*SUPPLIED DATA:*
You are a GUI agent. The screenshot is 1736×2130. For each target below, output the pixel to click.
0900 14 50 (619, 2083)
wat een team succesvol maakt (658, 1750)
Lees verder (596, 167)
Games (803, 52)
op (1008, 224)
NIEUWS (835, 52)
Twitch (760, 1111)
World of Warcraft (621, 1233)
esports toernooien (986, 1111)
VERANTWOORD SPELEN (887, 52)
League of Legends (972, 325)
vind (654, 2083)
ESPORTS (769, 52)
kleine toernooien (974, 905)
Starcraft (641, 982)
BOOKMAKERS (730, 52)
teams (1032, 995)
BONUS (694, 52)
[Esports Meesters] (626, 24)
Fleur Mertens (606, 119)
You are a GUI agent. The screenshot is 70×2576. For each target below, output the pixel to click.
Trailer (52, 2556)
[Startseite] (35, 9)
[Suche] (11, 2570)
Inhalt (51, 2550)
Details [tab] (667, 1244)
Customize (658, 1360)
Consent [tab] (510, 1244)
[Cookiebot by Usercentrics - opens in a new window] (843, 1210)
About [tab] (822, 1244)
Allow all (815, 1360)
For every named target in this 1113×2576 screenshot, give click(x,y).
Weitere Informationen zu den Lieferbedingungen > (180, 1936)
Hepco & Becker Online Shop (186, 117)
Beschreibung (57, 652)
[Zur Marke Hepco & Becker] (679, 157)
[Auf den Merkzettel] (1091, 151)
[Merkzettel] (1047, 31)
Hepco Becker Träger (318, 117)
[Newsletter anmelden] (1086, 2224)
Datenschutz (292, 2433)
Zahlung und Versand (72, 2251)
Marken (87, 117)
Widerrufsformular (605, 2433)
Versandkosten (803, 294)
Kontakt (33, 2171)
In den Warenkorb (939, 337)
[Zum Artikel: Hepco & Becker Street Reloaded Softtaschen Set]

*YOUR TASK:*
What is needed is every line from the data above that includes the string "pixel", copied out.

*RESULT OF THIS EXERCISE:*
You are a GUI agent. The screenshot is 1736×2130. For each target below, output the pixel to click.
You are a GUI agent. The screenshot is 70×2576. For each target below, output the pixel to click.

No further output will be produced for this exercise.